For the record, it's built with an expected 450mm axle to crown.....so my guess was 5mm off....


----------



## Ilikemtb999 (Oct 8, 2010)

So did you just use some washers to space out the rear hub for the 135mm spacing?


Wait....14mm disc bmx hub? Am I seeing that right? :lol:


----------



## Ilikemtb999 (Oct 8, 2010)

Also another question; who is making your frames? Standard bykes?


----------



## manual63 (Nov 5, 2006)

Ilikebmx999 said:


> So did you just use some washers to space out the rear hub for the 135mm spacing?
> 
> Wait....14mm disc bmx hub? Am I seeing that right? :lol:


The frame is made for a 135mm hub....so no spacers. Both the BB and spacing is MTB all the way with disc mounts, just like most DJ frames on the market.

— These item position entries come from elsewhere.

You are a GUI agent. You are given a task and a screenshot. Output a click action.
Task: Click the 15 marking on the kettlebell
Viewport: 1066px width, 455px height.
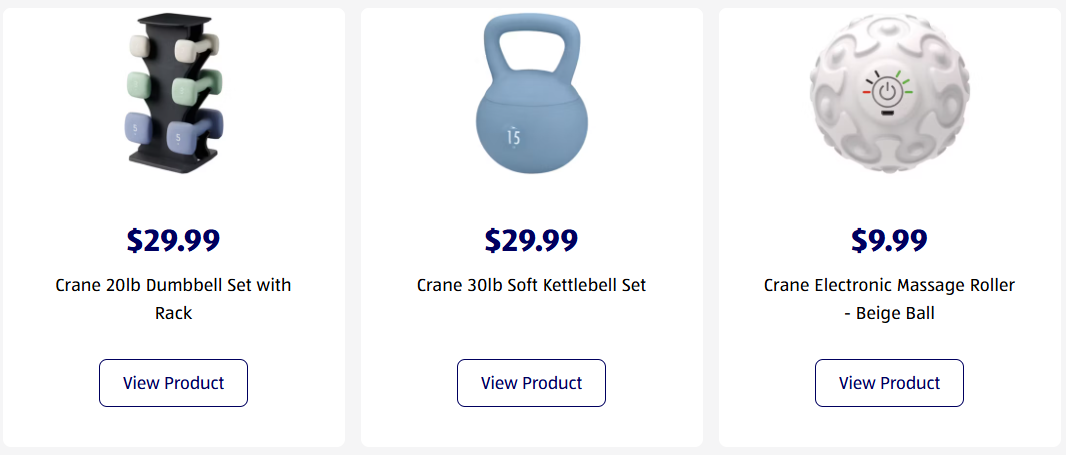(513, 137)
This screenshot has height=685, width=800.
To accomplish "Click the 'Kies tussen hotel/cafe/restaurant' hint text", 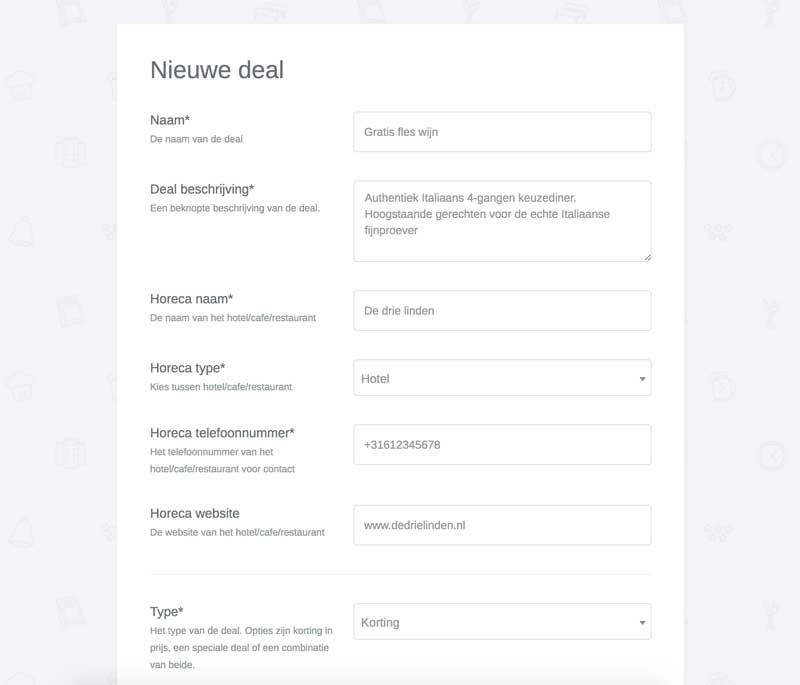I will click(221, 387).
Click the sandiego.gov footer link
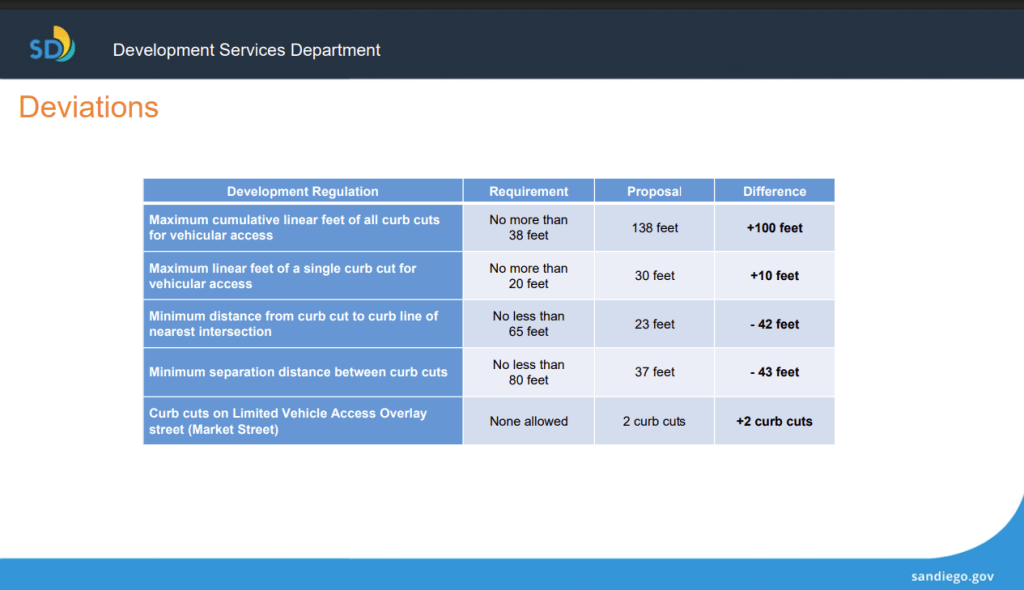Image resolution: width=1024 pixels, height=590 pixels. point(952,576)
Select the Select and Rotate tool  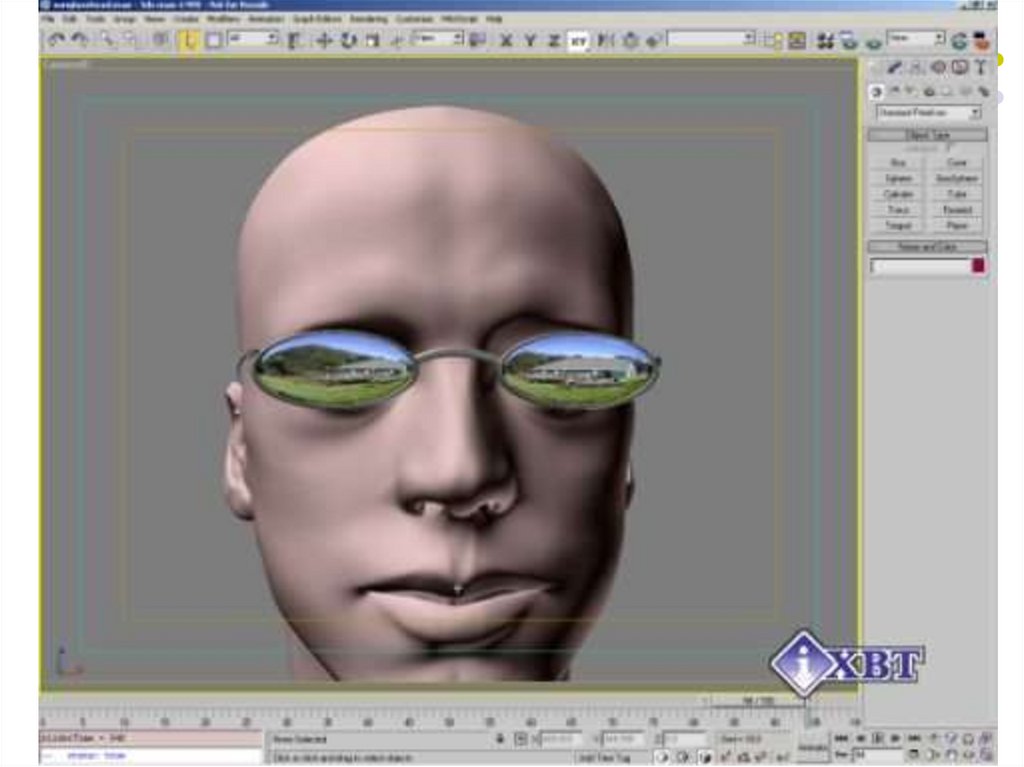tap(348, 40)
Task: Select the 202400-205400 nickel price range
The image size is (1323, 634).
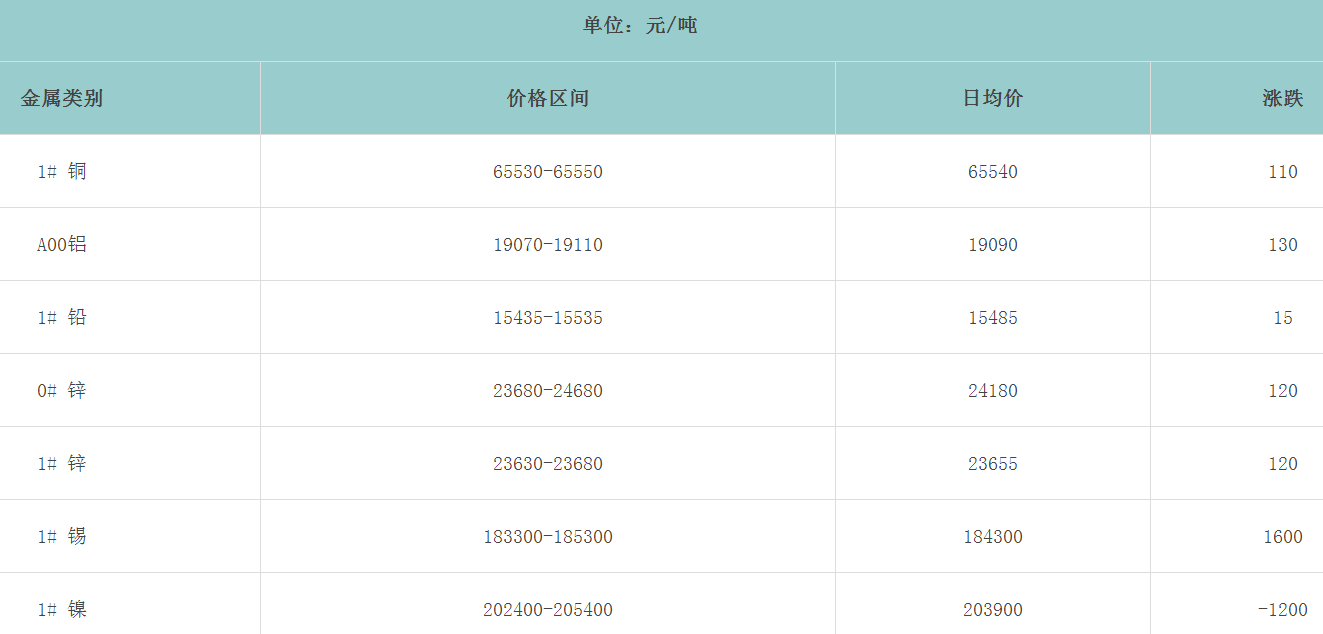Action: click(548, 610)
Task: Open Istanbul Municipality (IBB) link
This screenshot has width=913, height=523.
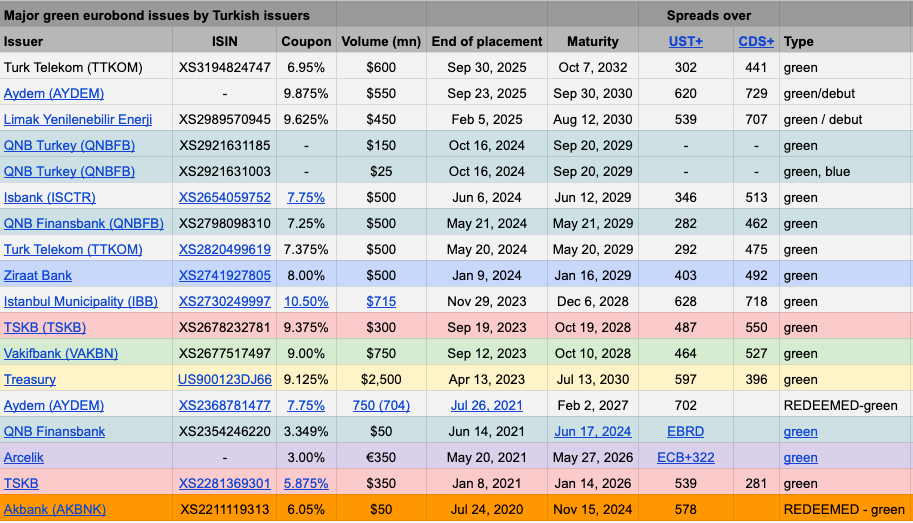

The hub is a 14mm axle with disc brake. I wanted to run the 11t driver so I could run my 23t sprocket up front. I filed the axle to allow the frame to slide onto it. Really easy to do. I plan to get a normal 10mm axle hub as soon as I find one with an 11t driver option. I think DMR might make one and Profile too.

We have sold 3 of these right away and have a few pending orders. Since this is a brand new product and we are a newer company, I would say that's pretty good. There frames ride super nice and with the slammed rear end, they pop super easily!


----------



## manual63 (Nov 5, 2006)

Ilikebmx999 said:


> Also another question; who is making your frames? Standard bykes?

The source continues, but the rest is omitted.